:: Quoted passage ::

A nice simple harmonic oscillator

Classical Mechanics Level 4

Two parallel cylinders spin in opposite directions as shown. The distance between the center of the cylinders is $a=1$ m . A straight uniform bar of length $L>a$ rests on the cylinders. The coefficient of kinetic friction between the bar and a cylinder is $\mu=0.1$ . Find the period of the oscillations that result from displacing the bar from its equilibrium position, in seconds.

Use $g=10$ m/s $^2$ .

The answer is 4.44.

1 solution

Shaun Leong
Dec 26, 2016

Let the left and right cylinders exert a normal force of $N_1$ and $N_2$ on the bar and have an x-coordinate of $-\dfrac{a}{2}$ and $\dfrac{a}{2}$ respectively.

:::
:: Dataset rows ::

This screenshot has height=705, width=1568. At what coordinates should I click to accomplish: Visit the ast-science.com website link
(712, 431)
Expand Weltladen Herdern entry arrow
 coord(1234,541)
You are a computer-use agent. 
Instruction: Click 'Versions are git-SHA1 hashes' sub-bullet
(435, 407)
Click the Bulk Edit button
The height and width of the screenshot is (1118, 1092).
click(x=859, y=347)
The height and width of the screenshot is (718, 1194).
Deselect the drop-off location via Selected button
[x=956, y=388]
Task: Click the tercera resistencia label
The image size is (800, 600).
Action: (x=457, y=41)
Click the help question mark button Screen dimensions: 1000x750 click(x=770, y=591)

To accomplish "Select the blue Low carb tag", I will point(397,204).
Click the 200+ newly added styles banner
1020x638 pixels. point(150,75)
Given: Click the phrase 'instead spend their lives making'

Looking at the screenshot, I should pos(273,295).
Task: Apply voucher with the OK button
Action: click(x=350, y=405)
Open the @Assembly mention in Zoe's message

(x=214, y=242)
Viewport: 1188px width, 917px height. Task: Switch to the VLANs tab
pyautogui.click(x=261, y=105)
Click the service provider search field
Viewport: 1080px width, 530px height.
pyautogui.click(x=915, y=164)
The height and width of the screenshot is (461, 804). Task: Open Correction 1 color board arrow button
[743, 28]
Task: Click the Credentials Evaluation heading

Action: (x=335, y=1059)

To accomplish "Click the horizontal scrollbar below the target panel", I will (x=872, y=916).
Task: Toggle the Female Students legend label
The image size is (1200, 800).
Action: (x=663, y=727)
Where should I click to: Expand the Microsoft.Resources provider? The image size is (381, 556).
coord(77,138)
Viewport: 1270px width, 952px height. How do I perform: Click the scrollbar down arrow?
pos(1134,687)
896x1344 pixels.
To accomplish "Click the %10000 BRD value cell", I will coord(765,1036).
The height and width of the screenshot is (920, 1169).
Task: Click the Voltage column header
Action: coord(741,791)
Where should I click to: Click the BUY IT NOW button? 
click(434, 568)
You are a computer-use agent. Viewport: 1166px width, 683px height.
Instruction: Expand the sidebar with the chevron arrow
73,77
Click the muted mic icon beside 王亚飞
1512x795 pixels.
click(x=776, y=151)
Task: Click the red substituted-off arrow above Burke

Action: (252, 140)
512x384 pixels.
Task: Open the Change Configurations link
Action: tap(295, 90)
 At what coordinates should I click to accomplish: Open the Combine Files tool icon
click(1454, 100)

:::

__Directives__
[a] Can you write out the stretch of the oscillator problem from "A nice simple" through "position, in seconds.", replacing "bar" with "rod"?
[b] How does the solution to the oscillator problem proceed after its last sentence? Write the next part.

__Expected answers__
[a]
A nice simple harmonic oscillator

Classical Mechanics Level 4

Two parallel cylinders spin in opposite directions as shown. The distance between the center of the cylinders is $a=1$ m . A straight uniform rod of length $L>a$ rests on the cylinders. The coefficient of kinetic friction between the rod and a cylinder is $\mu=0.1$ . Find the period of the oscillations that result from displacing the rod from its equilibrium position, in seconds.

[b]
Since the bar does not move vertically, there is no net vertical force. $N_1+N_2=mg$

Since the bar does not spin, there is no net torque about its centre of mass. When the centre of mass of the bar has a displacement of $x$ away from the equilibrium position, $N_1(d+x)=N_2(d-x)$

Considering horizontal forces, $\mu N_1 - \mu N_2 = -kx$

From SHM we know that $T=2\pi \sqrt{\dfrac{m}{k}}$

Solving these 4 equations for 4 unknowns, $T=\boxed{2\pi \sqrt{\dfrac{a}{2\mu g}}}$

A nice simple harmonic oscillator

The answer is 4.44.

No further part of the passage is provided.